#### OBJECTIF DE L'EXERCICE
Recopiez fidèlement le passage choisi sur les expériences en réalité virtuelle du Centre PHI, depuis « Heaven’s Gate, de » jusqu'à « et la surconsommation. » inclus.
══ PASSAGE CHOISI
Le Centre PHI présente cinq nouvelles expériences en réalité virtuelle cet été. L’œuvre monumentale de Marco Brambilla, Heaven’s Gate, y est à l’honneur, ainsi qu’une fiction et trois documentaires sur des problématiques allant de la schizophrénie à la perte d’une langue en passant par un camp de rééducation en Chine.

Heaven’s Gate, de Marco Brambilla, est une exploration des sept étapes du purgatoire de Dante. Le vidéaste, né en Italie et qui a grandi au Canada, utilise des images de la culture pop et de films hollywoodiens pour créer une œuvre baroque luxuriante remettant en question l’hyperactivité du monde moderne obsédé par les images et la surconsommation.

PHOTO MARCO CAMPANOZZI, LA PRESSE

Heaven’s Gate se veut une exploration des sept étapes du purgatoire de Dante.
════
══ LIGNES DE DONNÉES
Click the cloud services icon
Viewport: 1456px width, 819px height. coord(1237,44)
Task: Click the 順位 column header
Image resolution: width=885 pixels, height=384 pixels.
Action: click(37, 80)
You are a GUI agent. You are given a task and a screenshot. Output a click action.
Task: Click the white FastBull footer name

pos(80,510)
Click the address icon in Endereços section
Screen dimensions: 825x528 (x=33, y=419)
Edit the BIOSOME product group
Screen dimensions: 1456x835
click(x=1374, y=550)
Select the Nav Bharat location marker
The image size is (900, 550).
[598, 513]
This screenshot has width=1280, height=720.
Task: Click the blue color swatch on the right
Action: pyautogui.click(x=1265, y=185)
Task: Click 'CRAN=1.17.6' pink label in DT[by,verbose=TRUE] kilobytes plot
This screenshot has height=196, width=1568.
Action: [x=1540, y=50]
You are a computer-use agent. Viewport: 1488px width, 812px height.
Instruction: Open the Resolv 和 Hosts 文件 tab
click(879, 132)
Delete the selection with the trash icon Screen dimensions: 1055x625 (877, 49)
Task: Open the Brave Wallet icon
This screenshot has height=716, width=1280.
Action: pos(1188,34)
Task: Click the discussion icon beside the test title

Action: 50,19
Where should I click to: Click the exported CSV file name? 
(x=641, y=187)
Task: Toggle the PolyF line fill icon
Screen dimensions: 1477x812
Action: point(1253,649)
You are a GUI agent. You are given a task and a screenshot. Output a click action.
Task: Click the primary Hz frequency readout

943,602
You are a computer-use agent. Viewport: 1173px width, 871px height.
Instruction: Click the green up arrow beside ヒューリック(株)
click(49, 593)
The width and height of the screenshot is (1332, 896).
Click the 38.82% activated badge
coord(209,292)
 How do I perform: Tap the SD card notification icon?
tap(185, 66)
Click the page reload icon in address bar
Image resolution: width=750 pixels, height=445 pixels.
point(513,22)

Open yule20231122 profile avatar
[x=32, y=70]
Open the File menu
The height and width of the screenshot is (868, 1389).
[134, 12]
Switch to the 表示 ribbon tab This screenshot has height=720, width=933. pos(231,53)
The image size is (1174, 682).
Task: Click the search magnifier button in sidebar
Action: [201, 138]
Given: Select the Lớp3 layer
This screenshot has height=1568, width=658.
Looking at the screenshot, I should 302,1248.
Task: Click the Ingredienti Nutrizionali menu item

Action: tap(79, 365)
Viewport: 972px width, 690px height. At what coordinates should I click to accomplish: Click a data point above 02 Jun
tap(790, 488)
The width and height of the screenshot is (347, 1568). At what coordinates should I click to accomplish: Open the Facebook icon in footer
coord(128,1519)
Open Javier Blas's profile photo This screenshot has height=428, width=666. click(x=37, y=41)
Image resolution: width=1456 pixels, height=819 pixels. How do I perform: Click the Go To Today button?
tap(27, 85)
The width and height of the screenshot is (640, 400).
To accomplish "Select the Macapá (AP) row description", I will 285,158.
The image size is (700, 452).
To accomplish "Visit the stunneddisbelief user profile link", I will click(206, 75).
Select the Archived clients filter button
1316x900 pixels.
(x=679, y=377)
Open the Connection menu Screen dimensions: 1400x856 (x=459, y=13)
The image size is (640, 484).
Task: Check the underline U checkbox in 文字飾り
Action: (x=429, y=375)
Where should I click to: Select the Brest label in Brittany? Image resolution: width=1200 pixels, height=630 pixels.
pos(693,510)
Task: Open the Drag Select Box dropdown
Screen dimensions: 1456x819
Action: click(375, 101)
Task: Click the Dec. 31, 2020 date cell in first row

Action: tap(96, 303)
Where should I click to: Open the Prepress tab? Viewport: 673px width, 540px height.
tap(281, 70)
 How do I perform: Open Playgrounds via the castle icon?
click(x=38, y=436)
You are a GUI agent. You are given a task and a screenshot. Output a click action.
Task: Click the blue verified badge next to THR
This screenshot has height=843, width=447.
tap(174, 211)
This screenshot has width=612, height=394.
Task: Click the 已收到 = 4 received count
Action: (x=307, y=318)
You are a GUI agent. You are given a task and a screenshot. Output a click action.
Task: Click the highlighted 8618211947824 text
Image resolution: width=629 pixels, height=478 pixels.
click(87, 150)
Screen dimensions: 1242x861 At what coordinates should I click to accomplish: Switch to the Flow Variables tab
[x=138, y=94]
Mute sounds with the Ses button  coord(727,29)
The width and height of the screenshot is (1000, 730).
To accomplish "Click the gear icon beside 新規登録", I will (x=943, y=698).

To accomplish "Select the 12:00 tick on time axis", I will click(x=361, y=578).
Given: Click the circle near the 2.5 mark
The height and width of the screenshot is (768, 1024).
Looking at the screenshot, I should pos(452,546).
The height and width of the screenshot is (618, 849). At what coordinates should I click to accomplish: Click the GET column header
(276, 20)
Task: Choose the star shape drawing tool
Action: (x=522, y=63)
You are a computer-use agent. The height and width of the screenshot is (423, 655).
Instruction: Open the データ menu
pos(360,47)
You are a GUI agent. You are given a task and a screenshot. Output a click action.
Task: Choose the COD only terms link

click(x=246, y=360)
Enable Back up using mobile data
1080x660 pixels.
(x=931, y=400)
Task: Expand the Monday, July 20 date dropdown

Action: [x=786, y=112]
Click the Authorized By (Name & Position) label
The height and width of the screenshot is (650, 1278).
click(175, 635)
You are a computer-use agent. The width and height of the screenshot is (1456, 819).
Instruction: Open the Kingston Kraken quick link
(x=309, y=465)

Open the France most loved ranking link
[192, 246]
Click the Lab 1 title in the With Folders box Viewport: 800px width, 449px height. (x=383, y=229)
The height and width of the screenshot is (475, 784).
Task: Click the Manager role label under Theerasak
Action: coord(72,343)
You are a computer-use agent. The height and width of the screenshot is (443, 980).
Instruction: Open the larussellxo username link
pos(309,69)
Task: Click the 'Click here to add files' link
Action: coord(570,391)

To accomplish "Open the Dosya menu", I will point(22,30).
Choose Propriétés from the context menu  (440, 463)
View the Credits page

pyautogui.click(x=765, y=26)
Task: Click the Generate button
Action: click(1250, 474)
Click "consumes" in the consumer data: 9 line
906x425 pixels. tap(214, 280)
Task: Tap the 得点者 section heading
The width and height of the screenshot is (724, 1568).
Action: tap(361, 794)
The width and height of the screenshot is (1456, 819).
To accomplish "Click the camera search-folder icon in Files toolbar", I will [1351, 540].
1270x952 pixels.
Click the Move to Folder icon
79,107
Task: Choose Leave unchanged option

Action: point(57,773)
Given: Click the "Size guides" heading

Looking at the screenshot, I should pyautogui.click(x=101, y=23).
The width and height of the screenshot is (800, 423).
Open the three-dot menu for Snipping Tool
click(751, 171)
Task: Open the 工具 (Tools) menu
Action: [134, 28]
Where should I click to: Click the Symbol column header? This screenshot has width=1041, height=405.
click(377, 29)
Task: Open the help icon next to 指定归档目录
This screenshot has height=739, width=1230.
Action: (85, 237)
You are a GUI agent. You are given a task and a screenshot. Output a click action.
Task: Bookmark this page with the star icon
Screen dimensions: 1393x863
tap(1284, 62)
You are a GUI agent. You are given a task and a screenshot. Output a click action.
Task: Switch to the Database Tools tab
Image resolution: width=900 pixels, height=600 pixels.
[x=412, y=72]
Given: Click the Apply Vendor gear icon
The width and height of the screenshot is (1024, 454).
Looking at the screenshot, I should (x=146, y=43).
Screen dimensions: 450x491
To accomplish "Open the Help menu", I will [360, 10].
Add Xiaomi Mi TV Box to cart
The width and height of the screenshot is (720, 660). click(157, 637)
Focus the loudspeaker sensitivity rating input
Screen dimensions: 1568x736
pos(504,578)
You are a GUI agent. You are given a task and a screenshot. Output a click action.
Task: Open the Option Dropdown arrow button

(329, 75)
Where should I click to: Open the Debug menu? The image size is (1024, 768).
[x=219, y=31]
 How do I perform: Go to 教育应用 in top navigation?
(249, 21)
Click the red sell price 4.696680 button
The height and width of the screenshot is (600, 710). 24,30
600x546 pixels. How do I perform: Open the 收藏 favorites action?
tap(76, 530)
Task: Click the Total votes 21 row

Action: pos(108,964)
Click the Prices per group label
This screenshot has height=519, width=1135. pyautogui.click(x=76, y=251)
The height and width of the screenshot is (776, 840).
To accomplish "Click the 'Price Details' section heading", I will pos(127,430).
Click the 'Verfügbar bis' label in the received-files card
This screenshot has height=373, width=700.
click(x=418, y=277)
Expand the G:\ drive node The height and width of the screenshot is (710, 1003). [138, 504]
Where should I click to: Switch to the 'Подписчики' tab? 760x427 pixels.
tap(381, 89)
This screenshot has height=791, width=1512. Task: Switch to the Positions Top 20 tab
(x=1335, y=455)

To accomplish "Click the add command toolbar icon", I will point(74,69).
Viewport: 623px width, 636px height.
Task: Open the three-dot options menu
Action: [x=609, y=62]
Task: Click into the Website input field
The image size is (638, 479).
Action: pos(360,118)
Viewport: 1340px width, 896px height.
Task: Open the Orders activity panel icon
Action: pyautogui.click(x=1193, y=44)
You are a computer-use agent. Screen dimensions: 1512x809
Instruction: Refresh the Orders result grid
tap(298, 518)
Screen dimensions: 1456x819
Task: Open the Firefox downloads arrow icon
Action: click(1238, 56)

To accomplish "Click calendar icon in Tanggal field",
════
#### RÉPONSE COMPLÈTE
Heaven’s Gate, de Marco Brambilla, est une exploration des sept étapes du purgatoire de Dante. Le vidéaste, né en Italie et qui a grandi au Canada, utilise des images de la culture pop et de films hollywoodiens pour créer une œuvre baroque luxuriante remettant en question l’hyperactivité du monde moderne obsédé par les images et la surconsommation.